GOAL OF THE EXERCISE:
Please transcribe the rows below word for word, starting at the line that contains "This screenshot has" and continuing through the last row, both ends included. Leave the pictures out of your answer.

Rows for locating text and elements
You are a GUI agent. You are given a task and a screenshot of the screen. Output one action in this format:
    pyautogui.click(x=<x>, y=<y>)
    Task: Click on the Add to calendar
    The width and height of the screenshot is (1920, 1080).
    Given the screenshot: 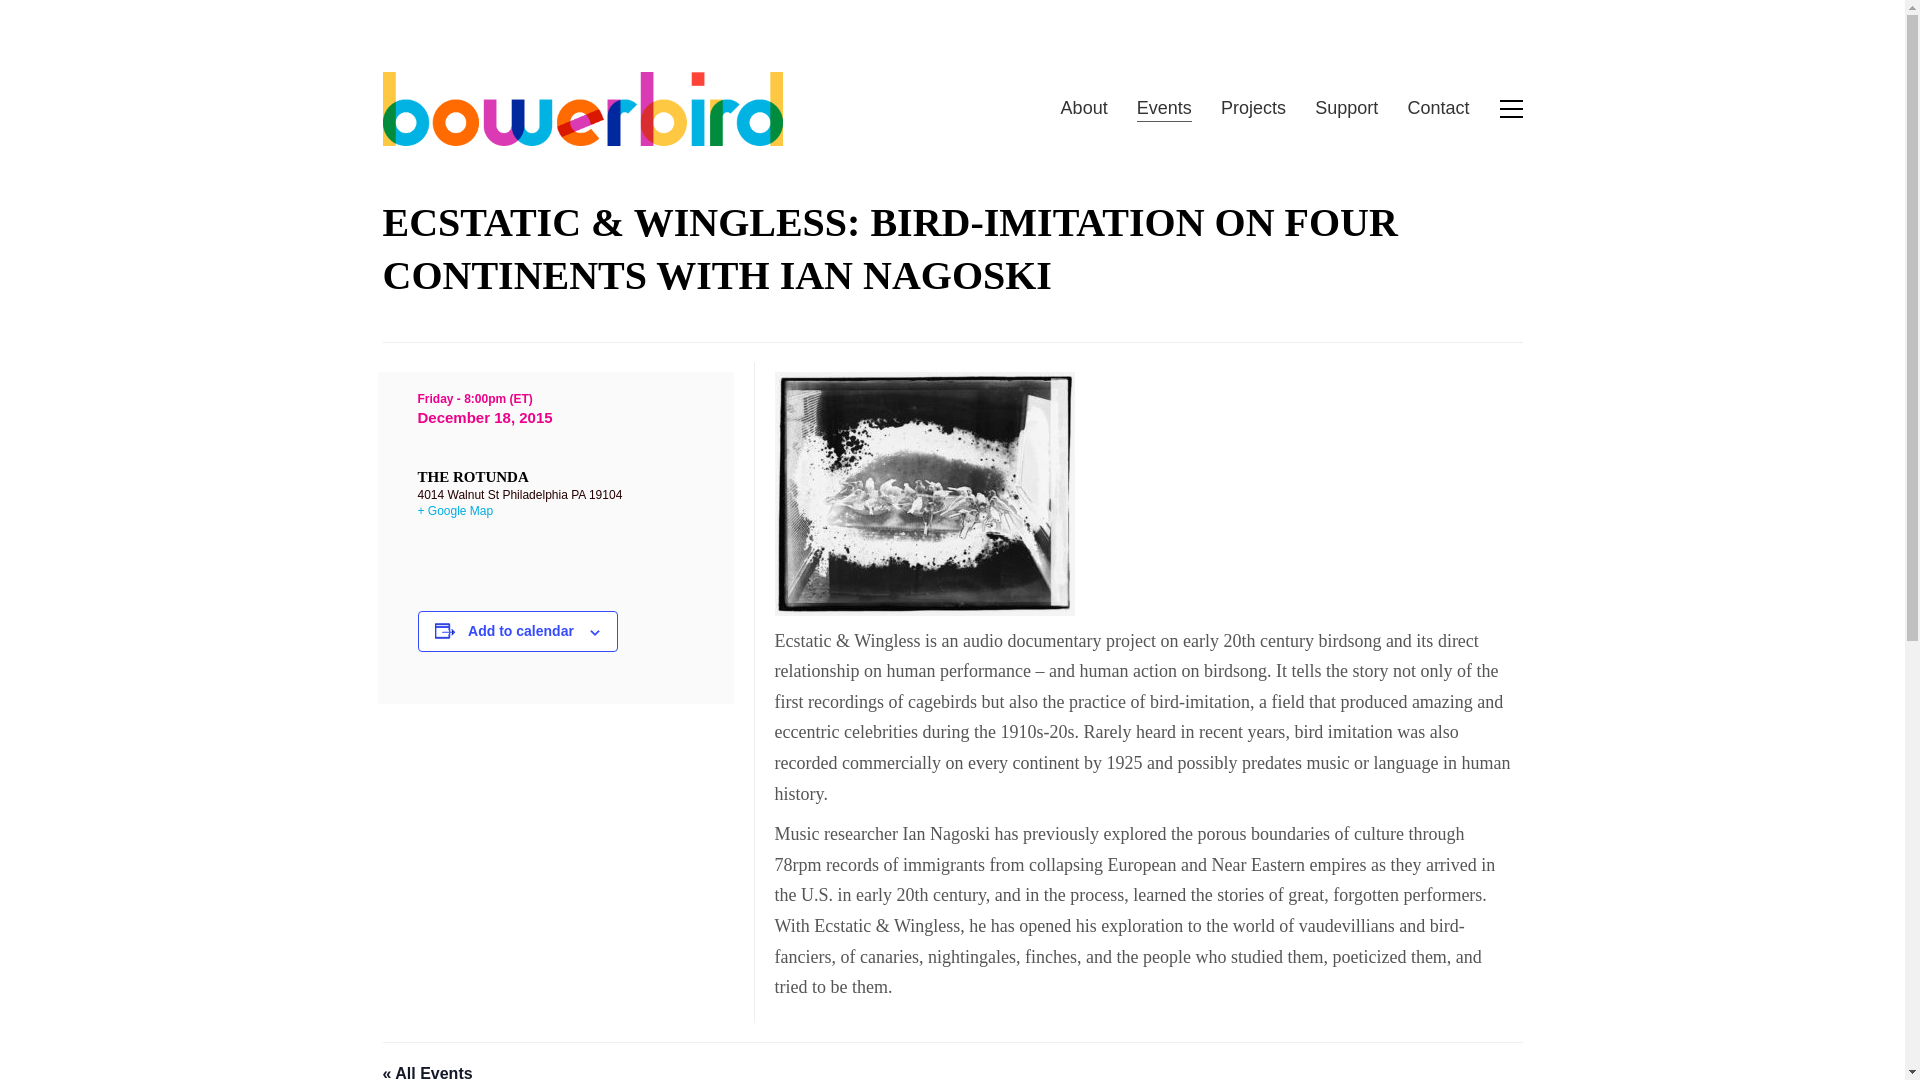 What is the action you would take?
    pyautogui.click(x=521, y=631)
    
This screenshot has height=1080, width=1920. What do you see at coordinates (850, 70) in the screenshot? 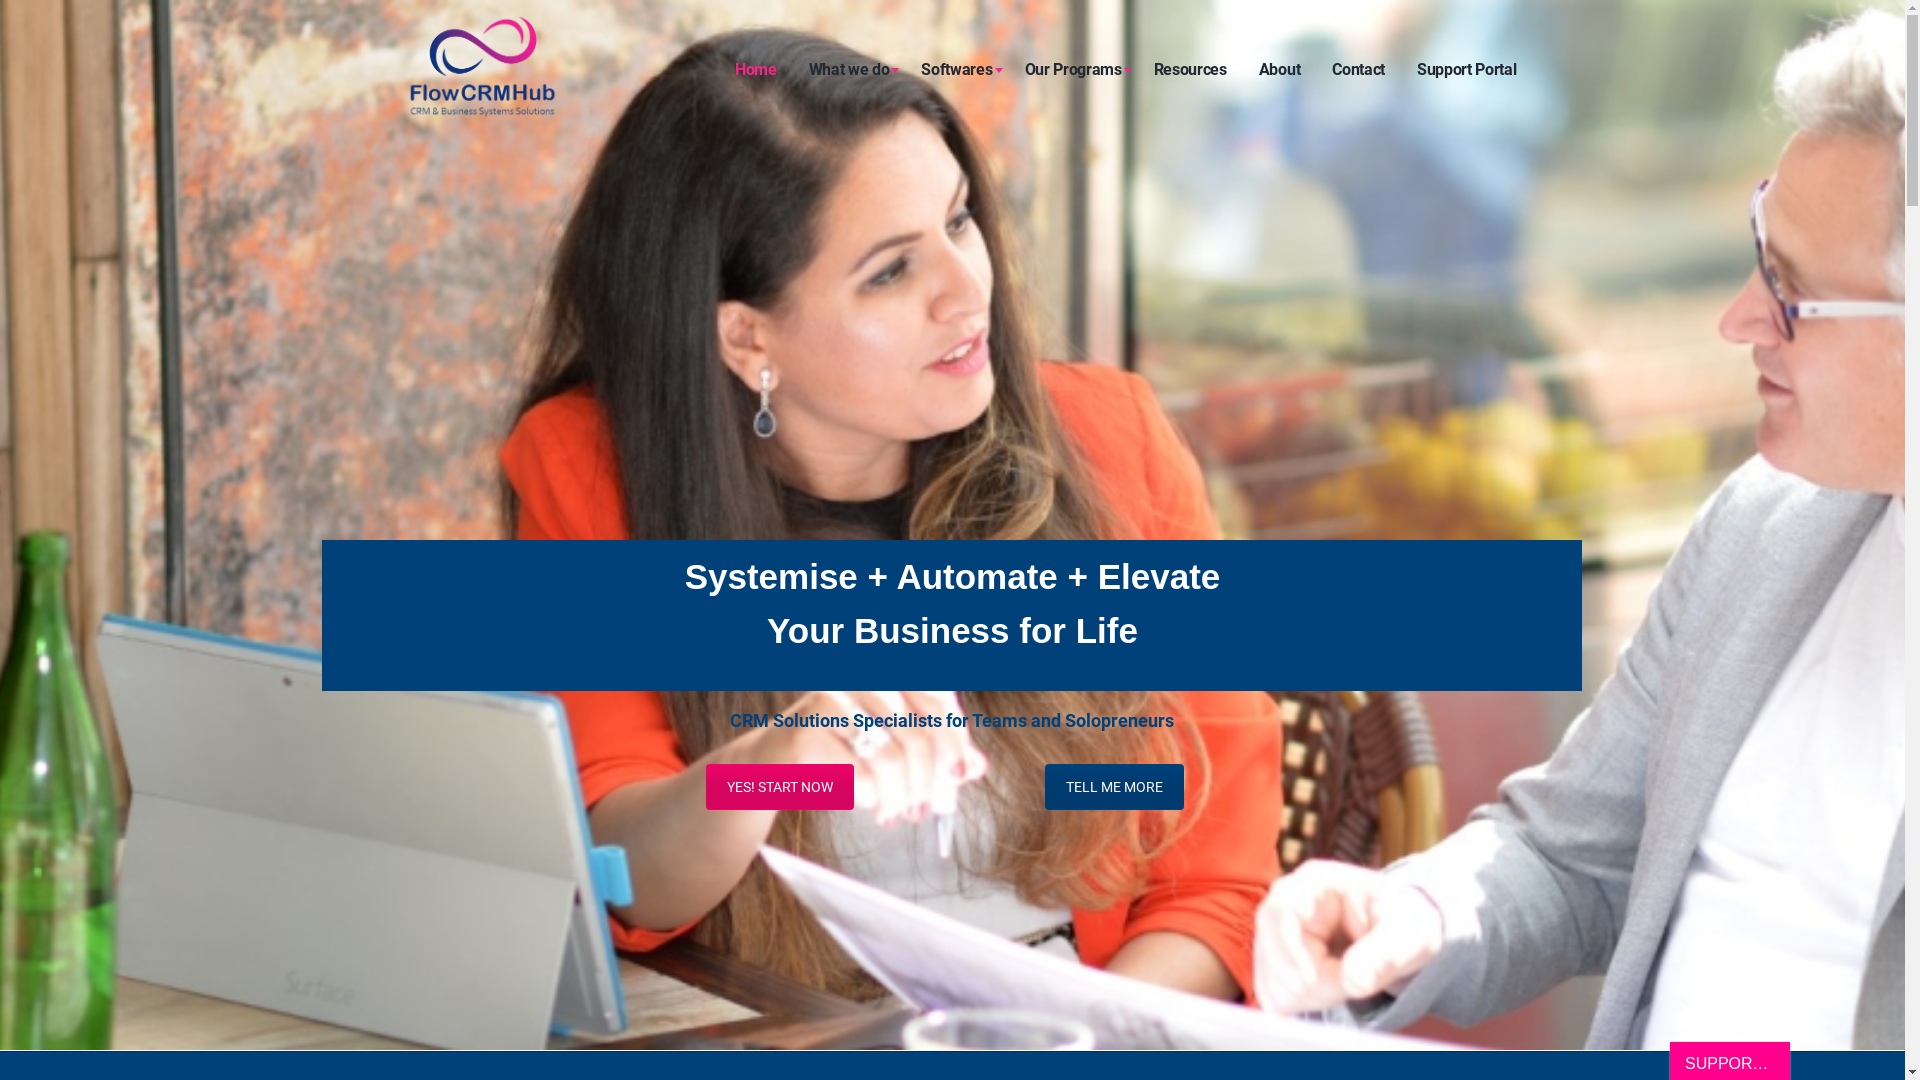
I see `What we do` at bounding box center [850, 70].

TASK SOLUTION:
This screenshot has height=1080, width=1920. What do you see at coordinates (850, 70) in the screenshot? 
I see `What we do` at bounding box center [850, 70].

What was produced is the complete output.